For me this was almost two years ago when I had accidental Oscar breeding, so I'm not sure if I'm forgetting or misremembering anything.
1. Maybe leaning towards yes. The other things to watch out for is uh. some sort of lip wrestling. Looks like really angry fish kissing. Another is, unless you have a mostly smooth flat area already they'll dig out the gravel down to the tank bottom to get something smooth. Even with something flat they may dig out anyway just for the fun of it.
2. Yea on the rehoming nothing is safe. Before I got it out, I had a 18in channel cat get the snot beaten out of it by the oscars. Also give the oscars a place or two to hide, but expect them to completely rearrange everything to their liking if it's light enough. I set up a corner for them to hide in and ended up using a 16lb bowling ball to keep it covered. Also, get some fake plants, or use plants you totally do not care about at all. I have a couple of fake ones that I've glued rocks to so they at least stay down.

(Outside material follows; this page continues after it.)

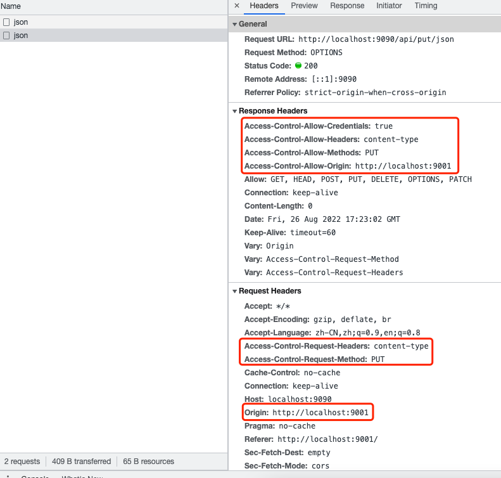Select the second highlighted json request
501x478 pixels.
click(x=21, y=36)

3. How hardcore are you about raising baby oscars? I usually don't care too much about fry. So any fry I end up with, I usually stick in a empty tank with my nastiest grungiest sponge filter and once they get big enough start feeding them super crushed up flake food. Old sponge filters seem to hold all the right crap for fry to eat. A better option (if you care about your fry) is microworms or brine shrimp. I personally don't care for microworms tho because no matter what I do or keep them in they always get those damn fruit flies.

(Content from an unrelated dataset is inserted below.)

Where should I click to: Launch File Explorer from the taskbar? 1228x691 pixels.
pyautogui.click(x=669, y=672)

You could take your chances and let the parents raise them, or make sure you put in a flat rock for the eggs, then pull the rock out and get it into another tank. You could use a little of that methylene blue stuff to keep the eggs not getting fungus too if you want.
Infertile eggs are white and the fertile eggs were some color that wasn't and I don't remember what now. It was a fairly obvious moldy vs. not moldy color tho.
Also you don't need to start feeding them until they detach from their rock. While they're still stuck they're absorbing their egg yolk. It took a few days from what I remember.
You've alredy noticed the biting, but it gets a hell of alot worse when they lay eggs. If you're going to pull the eggs wear some gloves. I stuck my hand in to reattach their filter intake and one of them drew blood.